The exact mechanism of CRS has not been fully elucidated. Cytokines are released when the tumor interacts with immune effector cells, and they can originate not only from the CAR T cells but also from host immune cells, such as macrophages[5]. Previous studies have shown that lung cancer cells can directly release inflammatory cytokines, including IL-1, IL-6, TNFα, and interferon (IFN)[6]. Tumor necrosis can also release a large number of cytokines, such as TNF[7]. The patient had obvious necrotic cavities in her lungs which may have been the cause of cytokine release.

This clinical experience demonstrates that corticosteroids are an effective treatment for CRS, and steroids can be rapidly tapered within several days without CRS recurring. Another drug, tocilizumab, is a humanized immunoglobulin G1 + (IgG1 +) anti-human IL-6R monoclonal antibody which can usually resolve fever and hypotension within a few hours in patients with CRS and may induce a response more quickly than corticosteroids[8]. In the present case, corticosteroids and immunoglobulin were administered, and a significant therapeutic effect was achieved. With subsequent chemotherapy and other treatments to control lung cancer, CRS also improved, suggesting that antitumor therapy is also an important treatment for tumor-related CRS. Moreover, targeted immunosuppressive agents are also available to inhibit TNFα and IL-1, both of which may contribute to CRS, such as anti-TNFα monoclonal antibodies (infliximab), soluble TNFα receptor (etanercept), and IL-1R-based inhibitors (anakinra).
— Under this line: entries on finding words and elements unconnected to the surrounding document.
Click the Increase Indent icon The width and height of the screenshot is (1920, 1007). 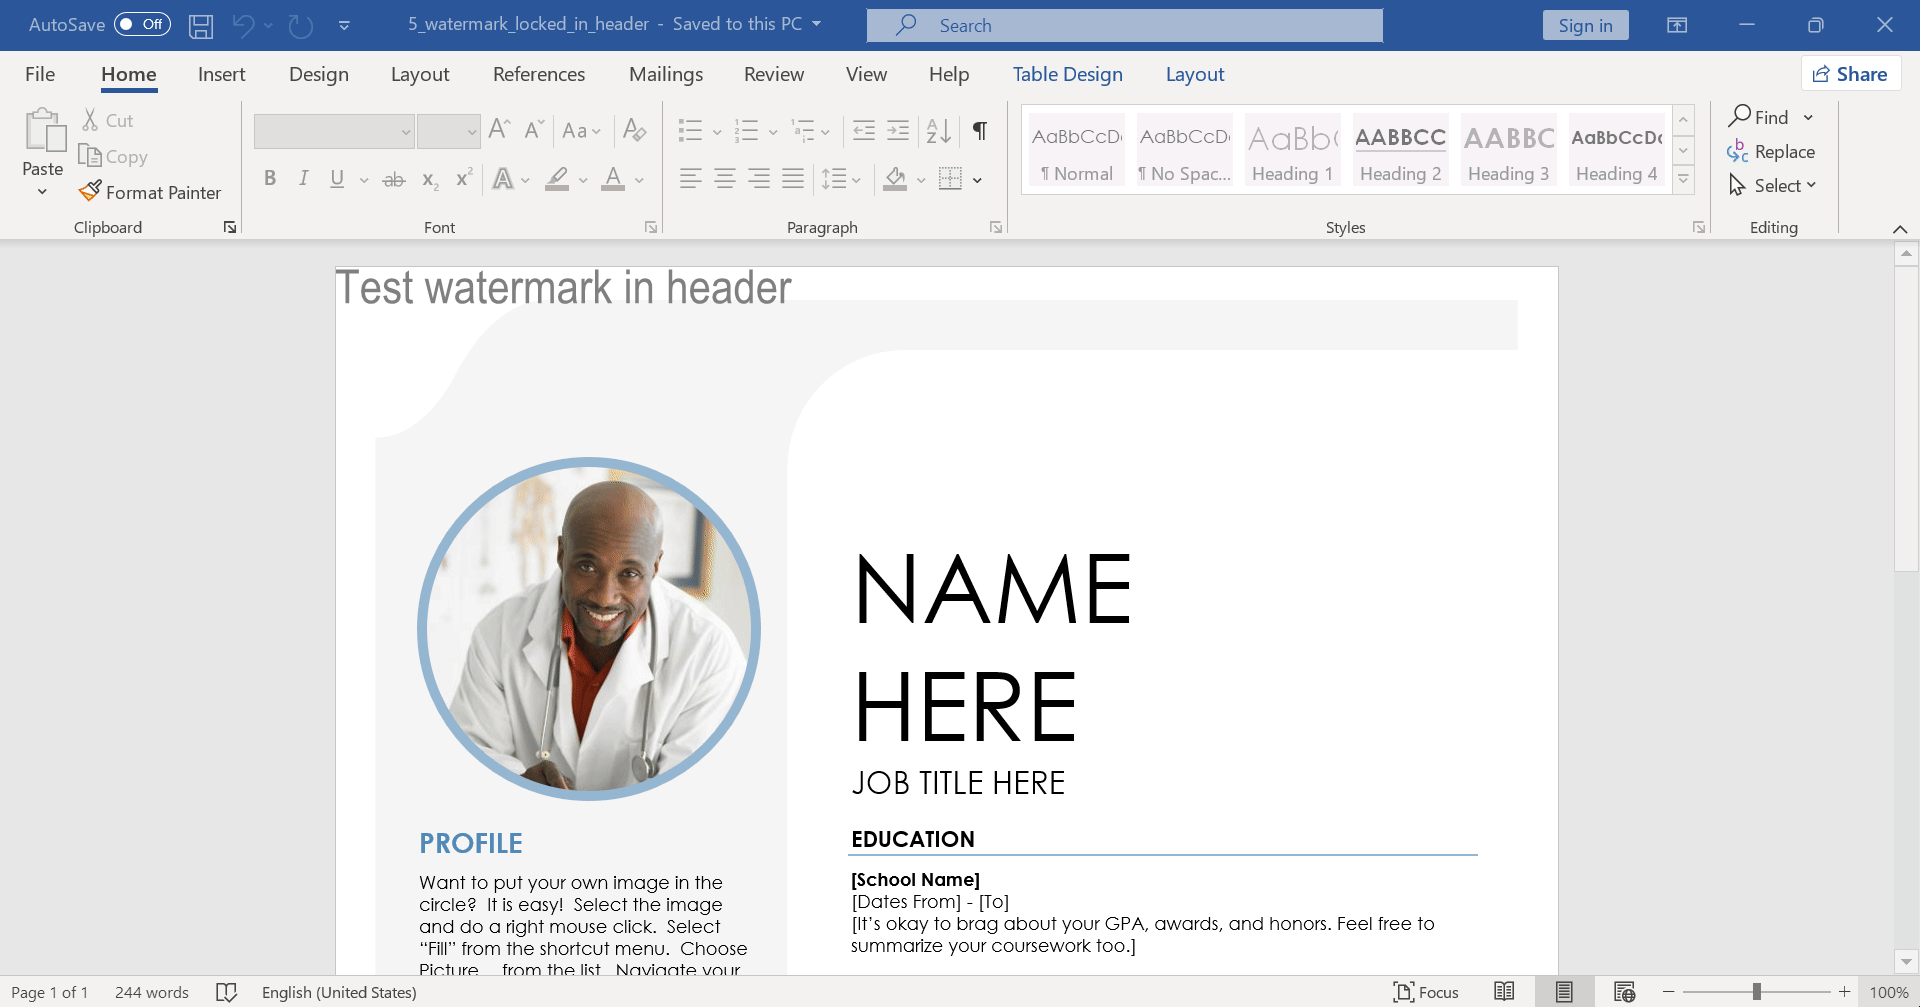(898, 130)
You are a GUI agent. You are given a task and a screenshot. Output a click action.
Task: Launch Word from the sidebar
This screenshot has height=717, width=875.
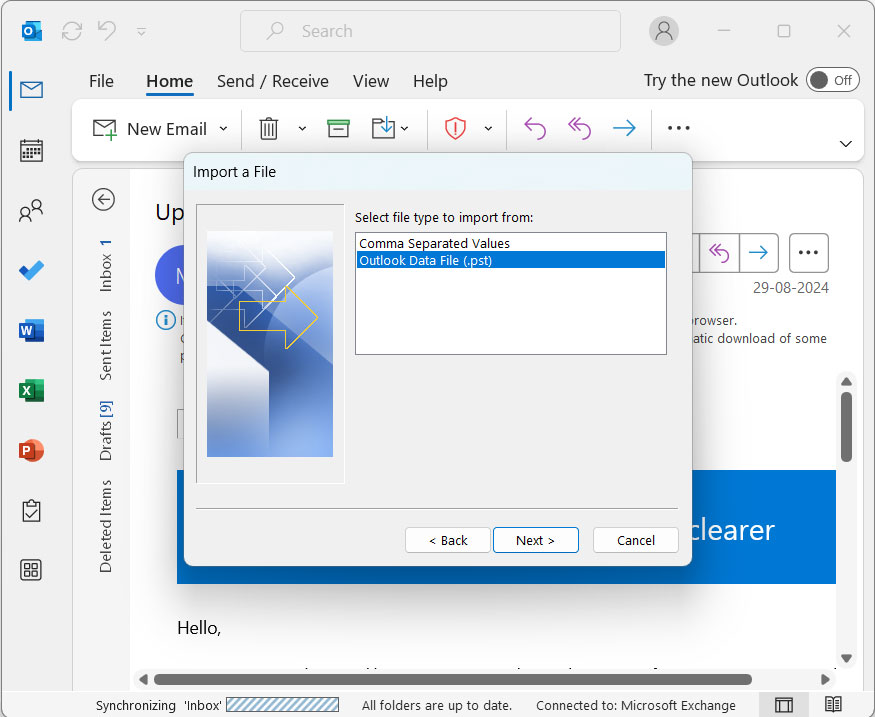pyautogui.click(x=30, y=330)
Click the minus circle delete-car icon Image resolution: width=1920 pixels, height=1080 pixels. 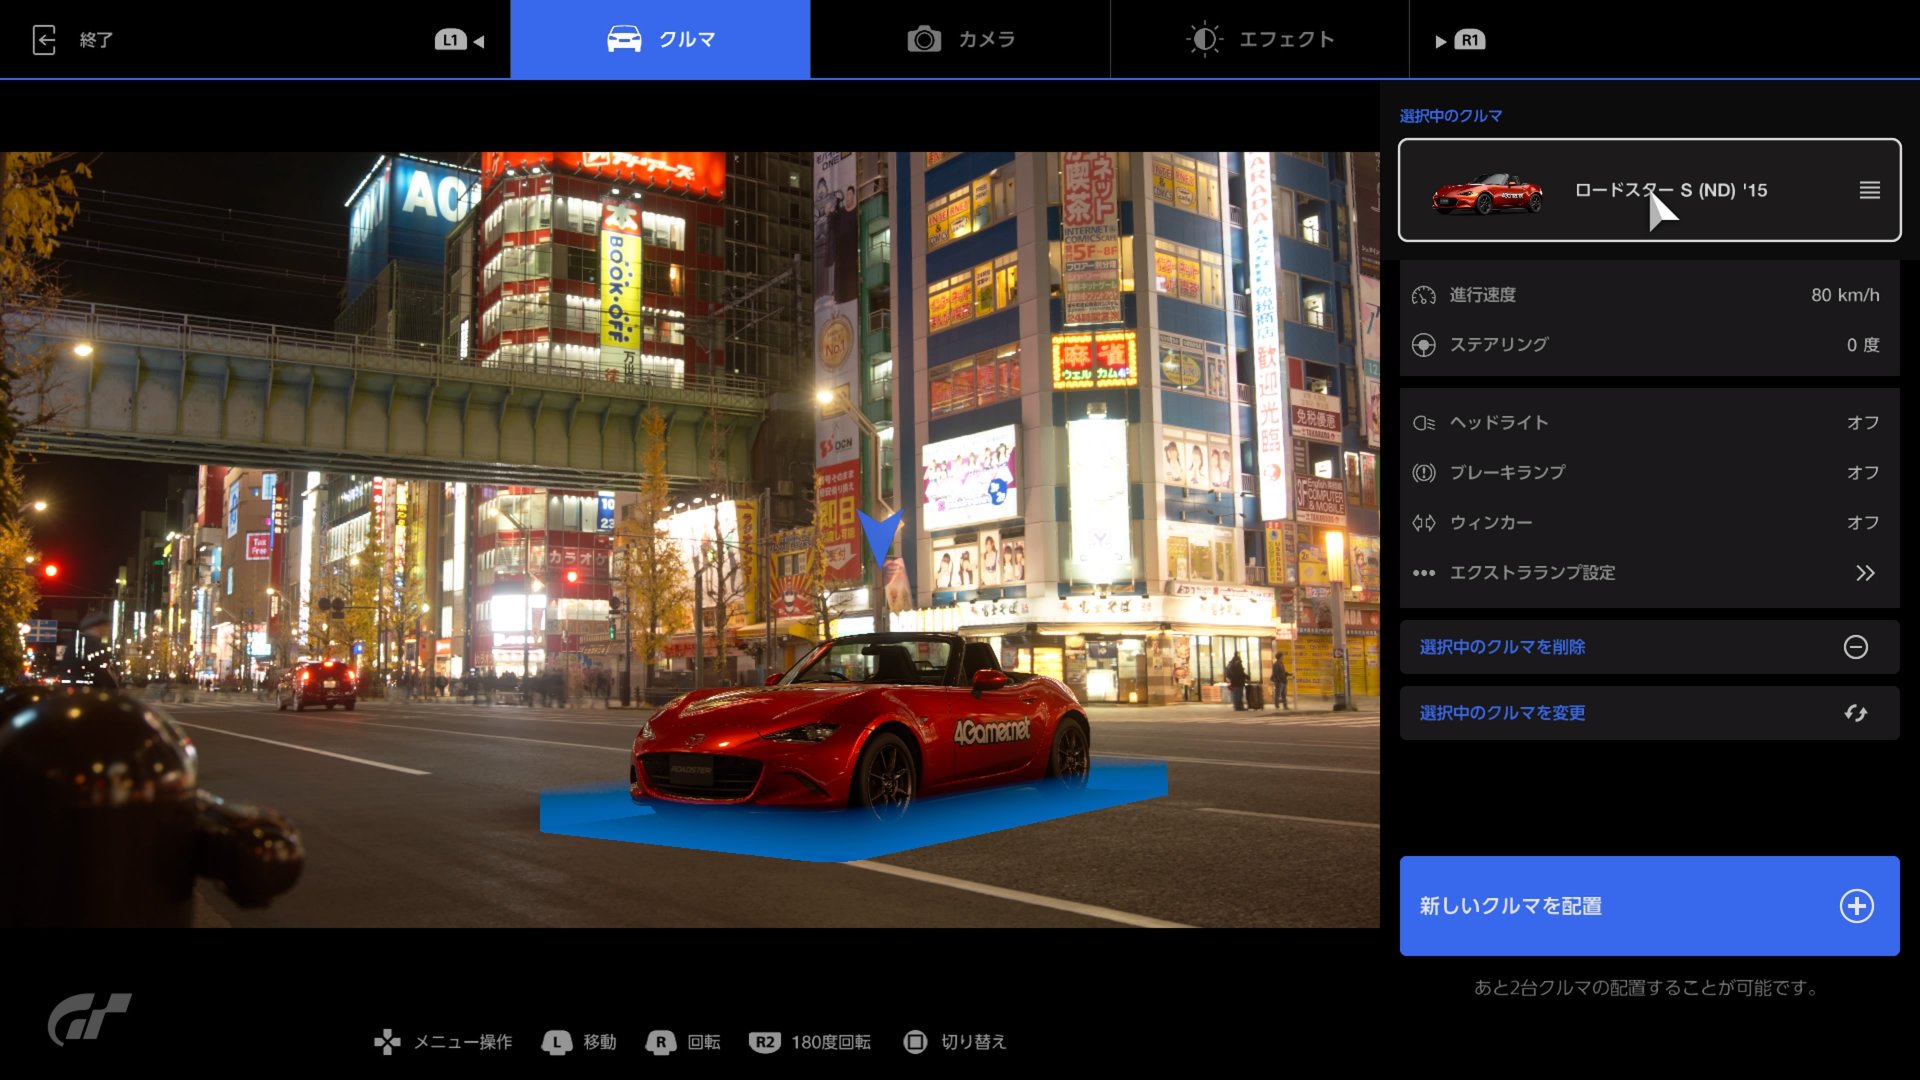pos(1855,647)
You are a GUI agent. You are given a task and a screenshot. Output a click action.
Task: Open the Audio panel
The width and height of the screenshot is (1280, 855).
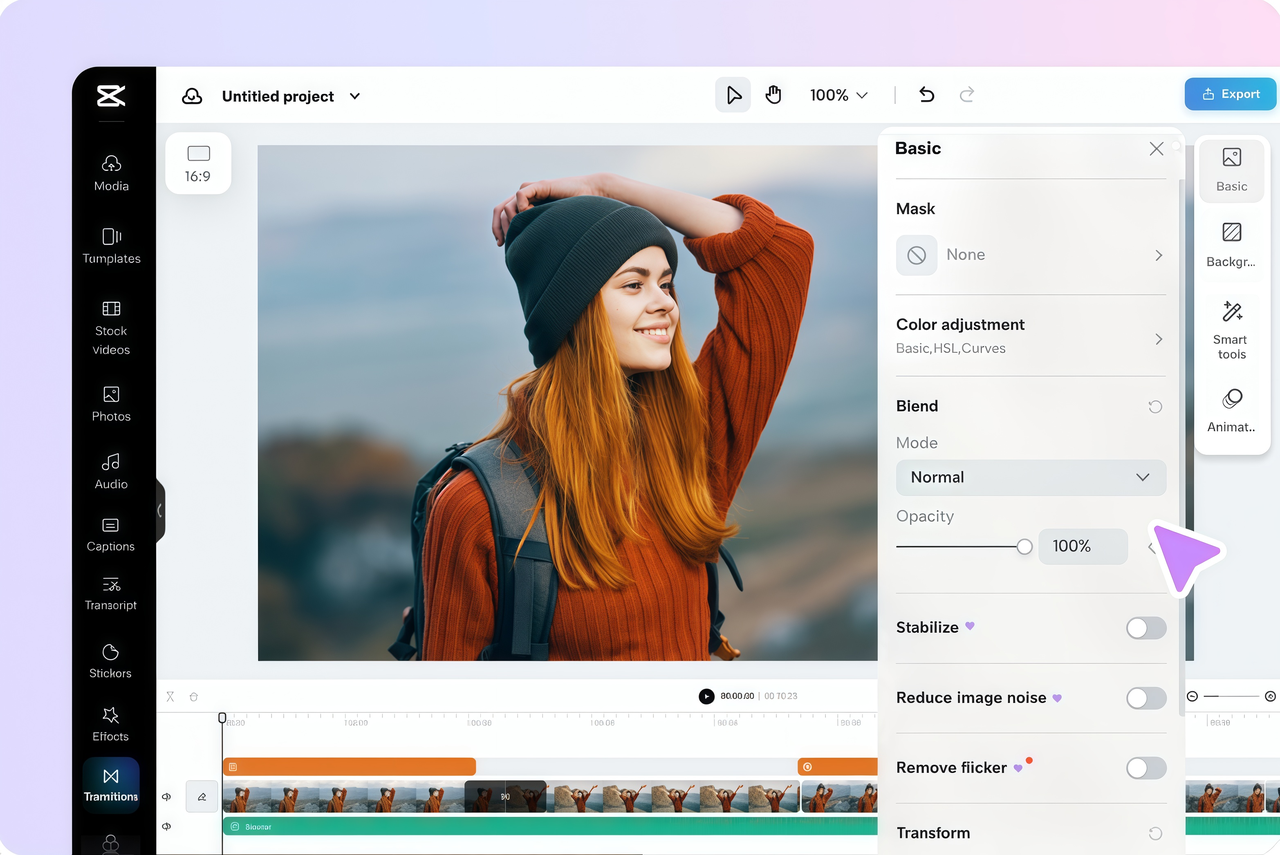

This patient was administered nivolumab as third-line treatment and experienced exacerbation of CRS-like symptoms and eventually passed away after showing an oncologic response following nivolumab administration. ICI-related CRS can develop 2 d to 4 mo after treatment, and before or after achieving a significant antitumor response to ICI therapy[2,3]; this type of CRS is related to tumor lysis through the induction of pyroptosis in target cells[9]. Based on the patient’s symptoms and results of auxiliary examinations combined with her previous CRS, her disease progression may have been related to nivolumab treatment. A series of recent studies suggest inflammatory cytokines are potential biomarkers for irAEs, and one study found that patients treated with nivolumab who had a high level of soluble IL-2 measured at the initial tumor evaluation had a significantly increased risk of developing grade 3-4 nivolumab-related irAEs[10]. The above phenomena suggest that the use of ICIs in patients with tumor-associated CRS may induce the onset or aggravation of CRS or serious irAEs, which may be life-threatening.

CONCLUSION

We believe that CRS can occur in treatment-naïve patients with lung cancer. Corticosteroids, immunoglobulins, and subsequent antitumor treatments have played important roles in the control of tumor-related CRS. Patients with tumor-related CRS may be at risk of CRS recurrence, aggravation, and onset of irAEs when treated with ICIs; therefore, it is necessary to carefully evaluate whether the patient has CRS prior to initiating ICI treatment.